Future Link Systems, LLC v. Realtek Semiconductor Corp. (Precedential)
Realtek Semiconductor Corp. (“Realtek”) appeals the district court’s denial of (1) its motions for fees, costs, and sanctions; and (2) its discovery requests related to confidentiality. We hold that the district court erred in its denial of fees under 35 U.S.C. § 285 and costs under Federal Rule of Civil Procedure 54(d)(1) because, contrary to the district court’s decision, Realtek is a prevailing party. We also hold that the district court did not err in its denial of Rule 11 sanctions and fees under 28 U.S.C. § 1927. Finally, with the understanding that most of Realtek’s discovery requests are now irrelevant, we hold that the district court did not err in denying the sole discovery request that remains relevant on appeal. Accordingly, for the reasons that follow, we vacate-in-part, affirm-in-part, and remand.

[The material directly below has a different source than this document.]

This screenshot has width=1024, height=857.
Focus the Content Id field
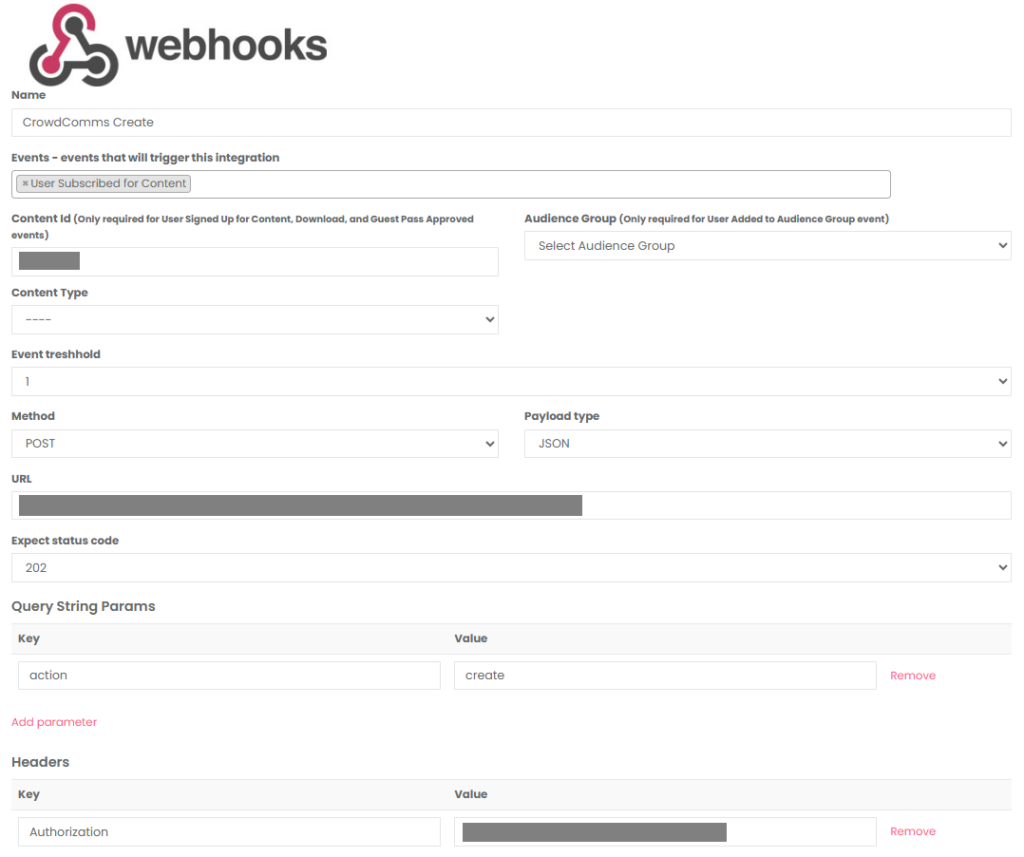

Engen v. United States (Nonprecedential)
Carol Engen (“Engen”) appeals from a judgment of the U.S. Court of Federal Claims, dismissing her tax refund claims under Rule 12(b)(6) of the Rules of the Court of Federal Claims (“RCFC”). See Engen v. United States, 172 Fed. Cl. 651 (2024). We have jurisdiction pursuant to 28 U.S.C. § 1295(a)(3). Since we write for the parties, we assume familiarity with the record. For the reasons that follow, we affirm.
Ziegler v. Department of the Interior (Nonprecedential)
Victor R. Ziegler, Sr., petitions for review of a Merit Systems Protection Board (“Board”) decision that dismissed his appeal regarding the Uniformed Services Employment and Reemployment Rights Act of 1994 (“USERRA”) due to collateral estoppel. We affirm.